Record set:
* * * *

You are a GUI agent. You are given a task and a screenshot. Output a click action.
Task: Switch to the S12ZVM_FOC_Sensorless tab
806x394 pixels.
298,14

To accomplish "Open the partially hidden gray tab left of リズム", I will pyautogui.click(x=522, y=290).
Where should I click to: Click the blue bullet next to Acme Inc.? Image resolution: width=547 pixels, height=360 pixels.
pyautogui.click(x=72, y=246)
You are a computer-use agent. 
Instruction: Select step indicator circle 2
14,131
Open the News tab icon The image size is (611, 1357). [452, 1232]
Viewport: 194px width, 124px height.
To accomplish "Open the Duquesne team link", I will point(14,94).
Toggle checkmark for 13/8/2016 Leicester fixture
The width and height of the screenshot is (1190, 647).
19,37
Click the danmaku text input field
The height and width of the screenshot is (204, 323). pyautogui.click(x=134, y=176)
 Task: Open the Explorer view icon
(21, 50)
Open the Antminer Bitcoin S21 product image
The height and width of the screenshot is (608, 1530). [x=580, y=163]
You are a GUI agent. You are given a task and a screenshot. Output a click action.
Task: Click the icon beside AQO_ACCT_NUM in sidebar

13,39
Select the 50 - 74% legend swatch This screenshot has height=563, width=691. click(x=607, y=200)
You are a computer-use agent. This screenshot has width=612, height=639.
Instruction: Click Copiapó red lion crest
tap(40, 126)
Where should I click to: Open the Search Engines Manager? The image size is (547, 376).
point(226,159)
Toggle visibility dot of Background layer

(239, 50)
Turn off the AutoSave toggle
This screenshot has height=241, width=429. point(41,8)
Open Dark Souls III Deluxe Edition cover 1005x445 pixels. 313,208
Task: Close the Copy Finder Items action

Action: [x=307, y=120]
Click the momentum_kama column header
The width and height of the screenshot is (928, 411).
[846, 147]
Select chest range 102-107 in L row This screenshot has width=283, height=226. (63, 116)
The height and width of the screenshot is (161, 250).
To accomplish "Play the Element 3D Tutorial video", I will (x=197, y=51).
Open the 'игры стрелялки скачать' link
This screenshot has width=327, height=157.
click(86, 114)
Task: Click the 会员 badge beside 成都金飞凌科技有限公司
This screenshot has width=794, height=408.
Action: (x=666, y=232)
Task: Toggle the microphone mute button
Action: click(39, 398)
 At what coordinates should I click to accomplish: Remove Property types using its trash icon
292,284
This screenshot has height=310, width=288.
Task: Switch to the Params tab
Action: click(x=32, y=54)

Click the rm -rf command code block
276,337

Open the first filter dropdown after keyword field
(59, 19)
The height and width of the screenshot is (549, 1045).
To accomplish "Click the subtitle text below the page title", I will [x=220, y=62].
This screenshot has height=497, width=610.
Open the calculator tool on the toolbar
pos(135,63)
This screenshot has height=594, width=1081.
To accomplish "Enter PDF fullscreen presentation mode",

* * * *

Task requirements:
Every entry above should be written out again, precisely.

Result of this task:
You are a GUI agent. You are given a task and a screenshot. Output a click action.
Task: Switch to the S12ZVM_FOC_Sensorless tab
806x394 pixels.
298,14

To accomplish "Open the partially hidden gray tab left of リズム", I will pyautogui.click(x=522, y=290).
Where should I click to: Click the blue bullet next to Acme Inc.? Image resolution: width=547 pixels, height=360 pixels.
pyautogui.click(x=72, y=246)
You are a computer-use agent. 
Instruction: Select step indicator circle 2
14,131
Open the News tab icon The image size is (611, 1357). [452, 1232]
Viewport: 194px width, 124px height.
To accomplish "Open the Duquesne team link", I will point(14,94).
Toggle checkmark for 13/8/2016 Leicester fixture
The width and height of the screenshot is (1190, 647).
19,37
Click the danmaku text input field
The height and width of the screenshot is (204, 323). pyautogui.click(x=134, y=176)
 Task: Open the Explorer view icon
(21, 50)
Open the Antminer Bitcoin S21 product image
The height and width of the screenshot is (608, 1530). [x=580, y=163]
You are a GUI agent. You are given a task and a screenshot. Output a click action.
Task: Click the icon beside AQO_ACCT_NUM in sidebar

13,39
Select the 50 - 74% legend swatch This screenshot has height=563, width=691. click(x=607, y=200)
You are a computer-use agent. This screenshot has width=612, height=639.
Instruction: Click Copiapó red lion crest
tap(40, 126)
Where should I click to: Open the Search Engines Manager? The image size is (547, 376).
point(226,159)
Toggle visibility dot of Background layer

(239, 50)
Turn off the AutoSave toggle
This screenshot has height=241, width=429. point(41,8)
Open Dark Souls III Deluxe Edition cover 1005x445 pixels. 313,208
Task: Close the Copy Finder Items action

Action: [x=307, y=120]
Click the momentum_kama column header
The width and height of the screenshot is (928, 411).
[846, 147]
Select chest range 102-107 in L row This screenshot has width=283, height=226. (63, 116)
The height and width of the screenshot is (161, 250).
To accomplish "Play the Element 3D Tutorial video", I will (x=197, y=51).
Open the 'игры стрелялки скачать' link
This screenshot has width=327, height=157.
click(86, 114)
Task: Click the 会员 badge beside 成都金飞凌科技有限公司
This screenshot has width=794, height=408.
Action: (x=666, y=232)
Task: Toggle the microphone mute button
Action: click(39, 398)
 At what coordinates should I click to accomplish: Remove Property types using its trash icon
292,284
This screenshot has height=310, width=288.
Task: Switch to the Params tab
Action: click(x=32, y=54)

Click the rm -rf command code block
276,337

Open the first filter dropdown after keyword field
(59, 19)
The height and width of the screenshot is (549, 1045).
To accomplish "Click the subtitle text below the page title", I will [x=220, y=62].
This screenshot has height=497, width=610.
Open the calculator tool on the toolbar
pos(135,63)
This screenshot has height=594, width=1081.
To accomplish "Enter PDF fullscreen presentation mode",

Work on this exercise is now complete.